I saw Rain Man before my son was born and then again after he was diagnosed. It was a vastly different experience. The first time — I enjoyed it, thought it was a heartfelt, well-told story, with nice touches of humor and pathos. The second time — I was in tears almost from the very beginning. What struck me most was the character arc, not of the autistic character, but his brother. At the time the film was made, living in a group home with dedicated caregivers was just about the best they could envision for someone with the degree of disabilities Raymond has. So he doesn’t change much. He has a little adventure, but he’s not going to suddenly become functional or independent. The best possible outcome for him is to return to the group home, with at least the added feature of having a relationship with his brother Charlie. Charlie, on the other hand, undergoes a drastic shift. He begins the film as a very selfish, resentful man. He essentially kidnaps his brother just to try to get the inheritance he feels he deserves from his recently deceased father. Having to take care of Raymond, however, is a transforming experience. He has to think of someone else’s needs almost constantly — if he doesn’t, he could trigger severe public meltdowns or endanger his brother’s life. And gradually he learns to take care of Raymond not just out of necessity, but out of love. It all builds up to the climax, when he must become selfless enough to recognize that Raymond can’t stay with him and that the best thing he can do is let him return with his trained caregivers to the safety of his group home.

Let me tell you, taking care of someone with severe disabilities is beyond exhausting. It’s physically and emotionally draining on so many levels. And there are times when I fear that it’s turning me into the worst possible version of myself. I need stories that tell me there is hope of becoming a better person because of my caregiving.

Which is why reading The Curious Incident of the Dog in the Nighttime was one of the most excruciating experiences of my life. Because for me, personally, it presented the exact opposite message. I know this book is a celebrated portrayal of autism; it’s a bestseller; it’s been praised every which way. It might be a deeply sensitive, well-written book, a warm and meaningful experience for countless readers. All of that was irrelevant to me, because the main character’s parents are terrible. They do awful, awful, awful things, and it’s implied that it’s because his condition was so challenging for them to deal with. His autism made them worse. I couldn’t bear it. Oh, I know there’s a lot of realism going on there; marriages are frequently strained or broken by special-needs children. I already mentioned my fears of becoming the worst version of myself. I’m not denying those fears. I just don’t want to read a book where all those fears play out in vivid, vivid detail.

▸ Provided information:

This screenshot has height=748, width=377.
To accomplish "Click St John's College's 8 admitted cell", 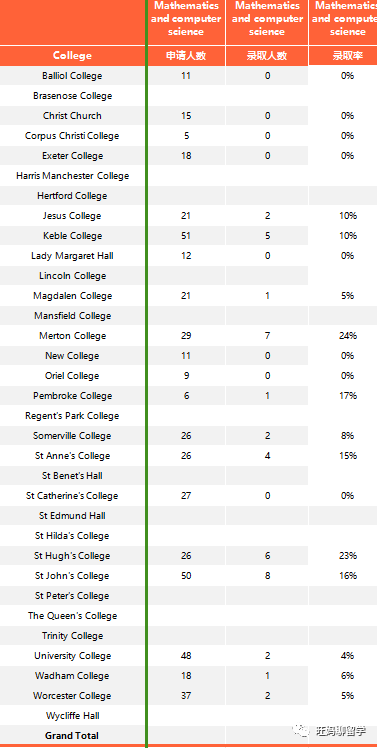I will (267, 576).
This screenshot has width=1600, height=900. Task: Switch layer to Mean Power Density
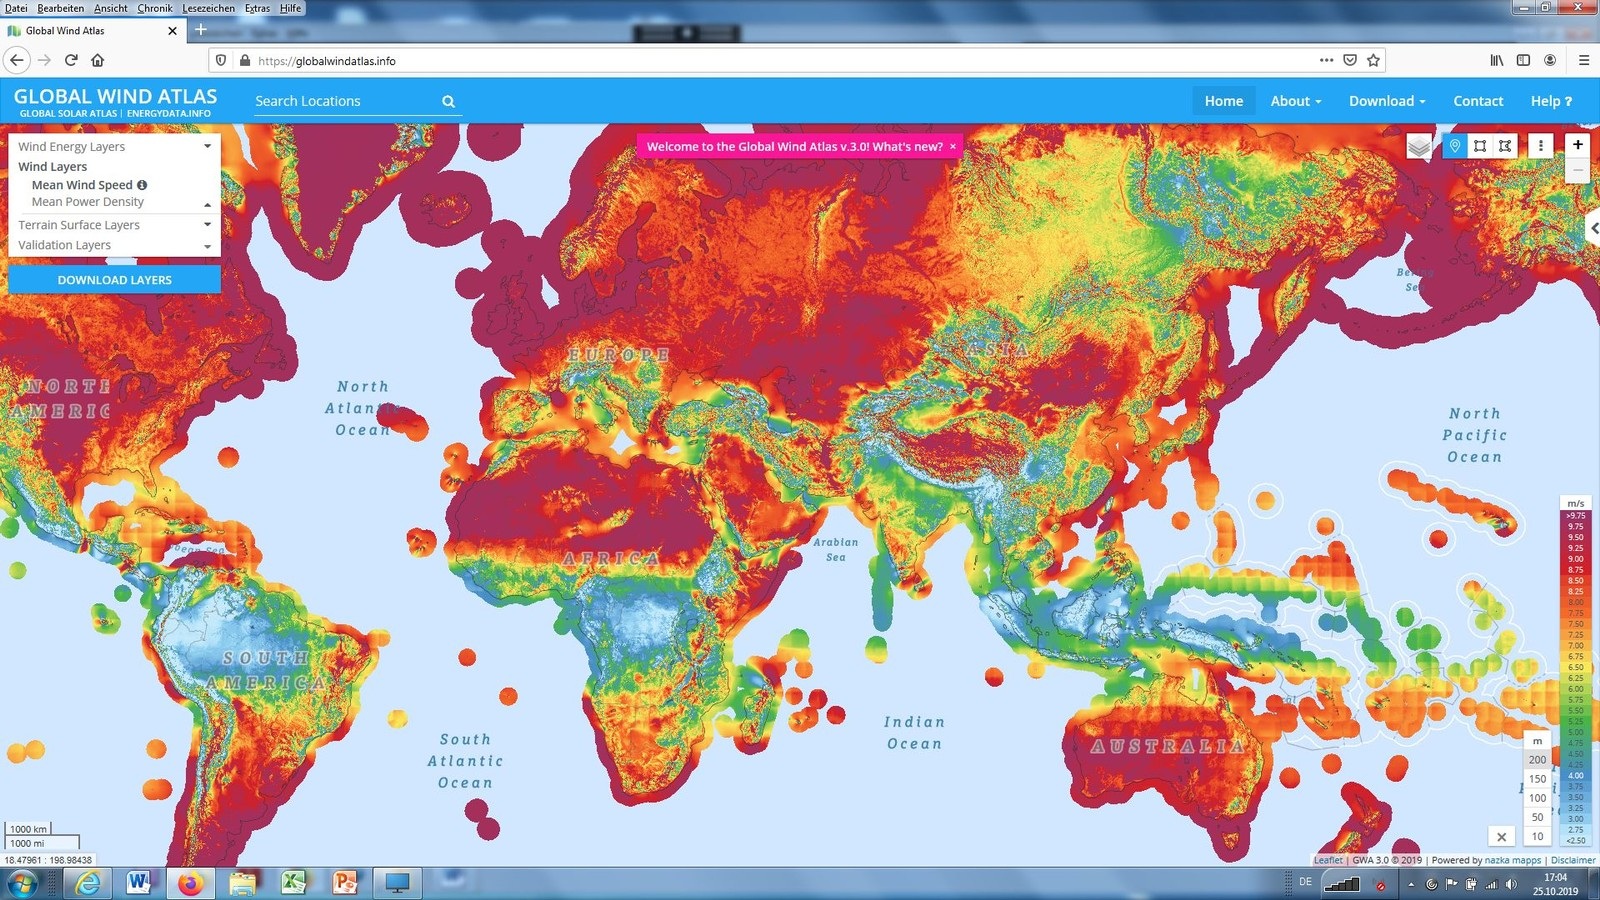tap(88, 202)
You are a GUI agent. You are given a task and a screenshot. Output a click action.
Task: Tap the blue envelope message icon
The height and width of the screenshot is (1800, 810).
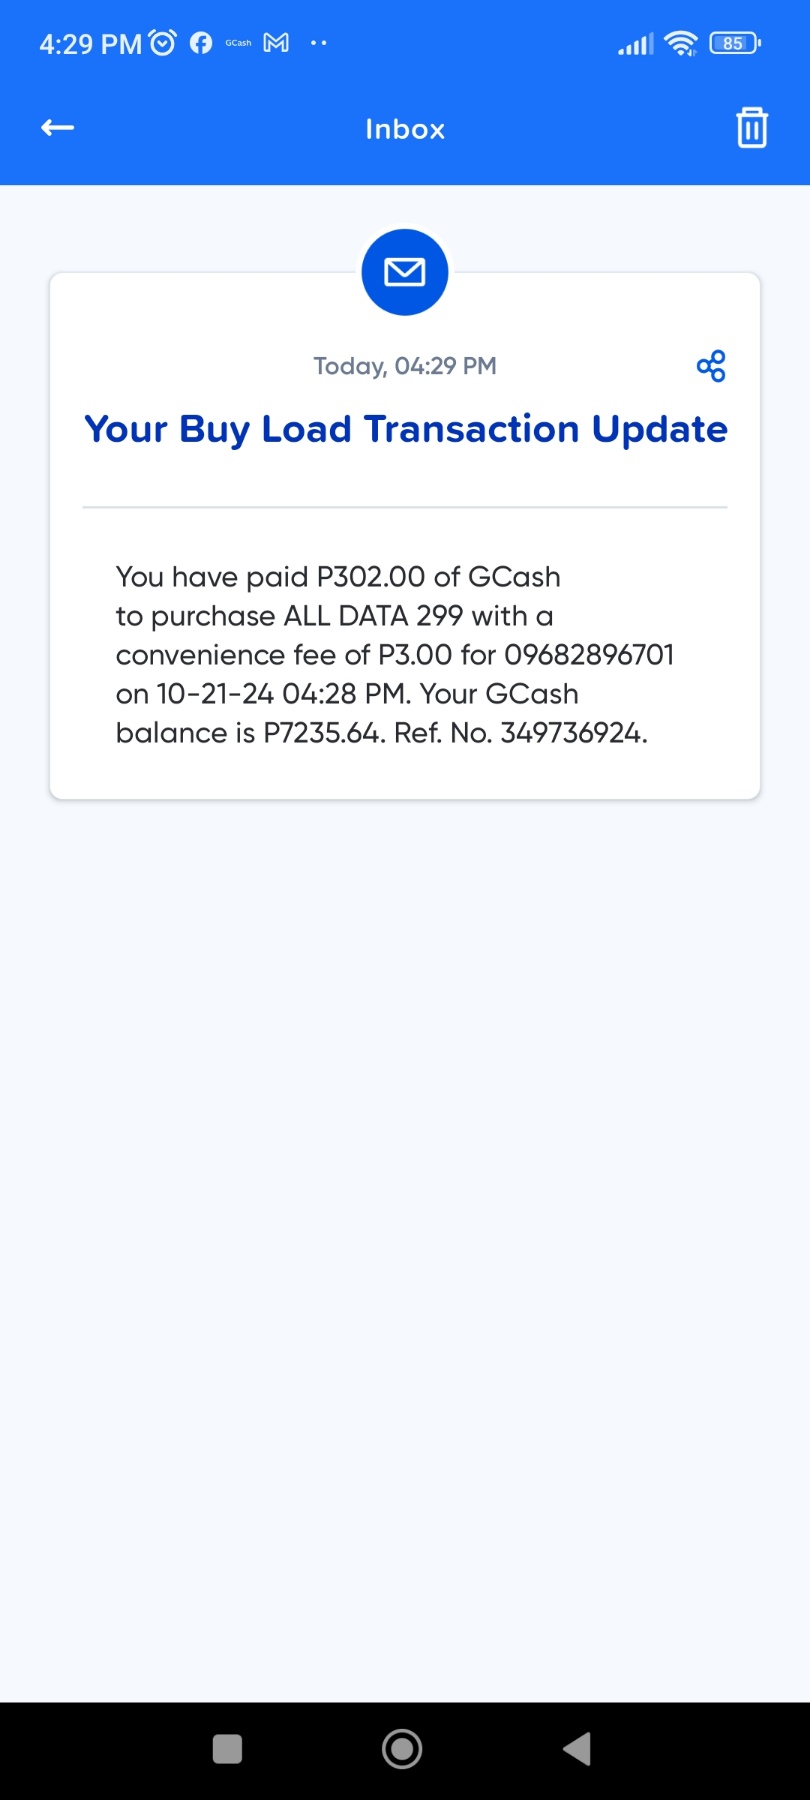point(405,272)
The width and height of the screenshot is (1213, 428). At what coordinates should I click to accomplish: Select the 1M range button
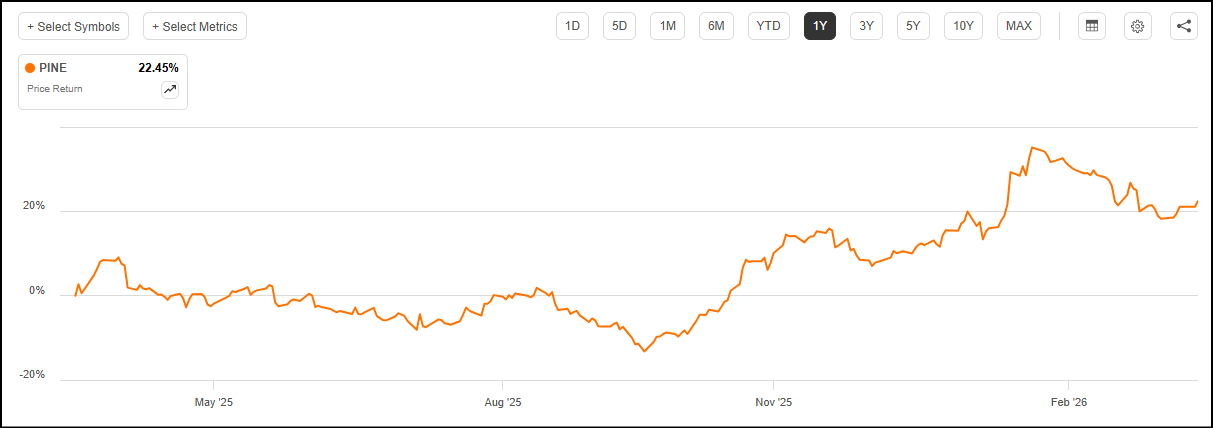click(667, 26)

▸ Tasks and exercises:
A. Decide whether each statement agrees with the piece on Rain Man and caregiving. Answer yes or no for each, and quote the words from the piece that settle it.
(i) On the second viewing, the writer cried through most of Rain Man.
(ii) By the end of the film, Raymond has become independent.
(iii) The writer found The Curious Incident of the Dog in the Nighttime painful because of how the main character's parents behave.
B. Continue the piece on Rain Man and caregiving from its last sentence, keeping the same first-person voice.

▸ Your responses:
A.
(i) Yes: "The second time — I was in tears almost from the very beginning."
(ii) No: "he’s not going to suddenly become functional or independent."
(iii) Yes: "All of that was irrelevant to me, because the main character’s parents are terrible."

B.
Clearly, this is not a universal experience. As it happens, my husband enjoyed the book. It’s not the parents’ story; their dysfunction is peripheral to the main character’s growth and development, and he liked that character’s story. But for whatever reason, I couldn’t get over the parents’ messed-up lives. Both opinions are valid. I don’t have to like the book just because lots of other people do, including parents of autistic kids. I don’t even have to like it because it’s well-written. It’s not for me.

The Speed of Dark was a very different experience. I came across it in a bookstore shortly after our son had been diagnosed and I was feeling very morose, particularly after perusing the parenting shelves that were full of cheerful guides on how to raise your child to be perfectly well-adjusted. Even the books on autism seemed to focus on high-functioning, verbal kids, and I just felt so alone. I didn’t need advice; I needed a story. And I found it, written by one of my favorite authors. It wasn’t until then that I learned she actually has an adult son with autism. Obviously she drew upon her on personal experiences and viewpoints in the creation of her story, just as I did in my reading of it.

It’s a book with a lot of ambiguity. Set in the near future, it addresses some pretty intense issues. Is it right or wrong to seek a cure for autism — is it wrong to even call it a “cure” when it’s just a different way of seeing the world? I’ve seen reactions to the ending ranging from exuberantly positive to deeply negative, which seems to indicate that Elizabeth Moon struck a peculiar balance between portraying the main character’s choice as either right or wrong depending on your own personal perspective. My daughter read it recently and said it was a sad ending. I think it left me more contemplative and wistful than sad. But it was what I needed at that time in my life. I understand the criticisms I’ve read about it. I understand the frustration that too many books about autism focus on a cure plot-line rather than almost anything else. I wouldn’t object to the wider inclusion of autistic characters in stories, because the more variety we have, the more likely chance of finding one that strikes the right chord with an equally wide variety of individual readers.

The important thing is recognizing that your personal response will rarely, if ever, be universal. And that’s just fine. It’s still no more or less valid than anyone else’s personal, fully subjective reaction. It’s always personal.

Sticks and Stones

Words are powerful.

Of course I believe that. It’s not really possible, as a writer, to believe otherwise. Why else would I choose words as my primary medium? And yet I find it fascinating that sometimes the most powerful words are those that approach, without ever quite arriving at, the inexpressible. Sometimes it is the very ambiguity, the approximate value of language, that does more than precise words ever could.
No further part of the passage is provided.